- [Try it] Find how many lines in the material below hold the word "will". Reply with that figure alone.

**** Information given

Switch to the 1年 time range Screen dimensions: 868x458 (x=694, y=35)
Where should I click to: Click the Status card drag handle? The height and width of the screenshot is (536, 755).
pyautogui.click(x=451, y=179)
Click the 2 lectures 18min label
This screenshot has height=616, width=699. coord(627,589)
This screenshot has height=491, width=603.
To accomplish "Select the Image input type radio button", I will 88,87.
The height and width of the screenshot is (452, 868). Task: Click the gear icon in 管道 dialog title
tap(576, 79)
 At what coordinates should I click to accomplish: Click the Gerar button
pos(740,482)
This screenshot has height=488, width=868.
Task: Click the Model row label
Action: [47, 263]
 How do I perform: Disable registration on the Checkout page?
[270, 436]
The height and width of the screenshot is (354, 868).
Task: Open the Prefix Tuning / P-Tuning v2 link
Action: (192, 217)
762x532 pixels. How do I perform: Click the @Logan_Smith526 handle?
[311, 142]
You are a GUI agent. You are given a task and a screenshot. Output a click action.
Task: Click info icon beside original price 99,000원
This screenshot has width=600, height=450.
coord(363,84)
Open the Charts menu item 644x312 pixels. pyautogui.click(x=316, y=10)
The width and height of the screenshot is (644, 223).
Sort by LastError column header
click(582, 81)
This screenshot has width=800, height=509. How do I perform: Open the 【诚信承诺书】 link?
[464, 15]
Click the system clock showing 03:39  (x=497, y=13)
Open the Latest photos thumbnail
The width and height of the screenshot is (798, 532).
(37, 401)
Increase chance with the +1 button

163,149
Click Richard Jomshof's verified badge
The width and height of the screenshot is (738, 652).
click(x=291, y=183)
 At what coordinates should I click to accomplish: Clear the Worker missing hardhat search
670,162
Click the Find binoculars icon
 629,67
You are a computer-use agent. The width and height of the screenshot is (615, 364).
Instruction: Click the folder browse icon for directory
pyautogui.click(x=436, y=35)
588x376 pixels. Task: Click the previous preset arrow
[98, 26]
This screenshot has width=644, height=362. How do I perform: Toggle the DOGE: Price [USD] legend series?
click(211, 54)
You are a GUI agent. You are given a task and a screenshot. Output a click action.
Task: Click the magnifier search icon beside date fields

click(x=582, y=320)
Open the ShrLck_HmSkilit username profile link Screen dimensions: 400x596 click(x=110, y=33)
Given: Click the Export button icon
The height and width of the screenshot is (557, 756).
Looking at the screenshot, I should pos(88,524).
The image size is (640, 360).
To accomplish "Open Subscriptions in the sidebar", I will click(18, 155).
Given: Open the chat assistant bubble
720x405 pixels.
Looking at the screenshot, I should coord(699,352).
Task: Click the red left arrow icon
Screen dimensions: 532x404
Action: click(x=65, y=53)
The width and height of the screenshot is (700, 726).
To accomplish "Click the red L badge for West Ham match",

********

- [Result below] 2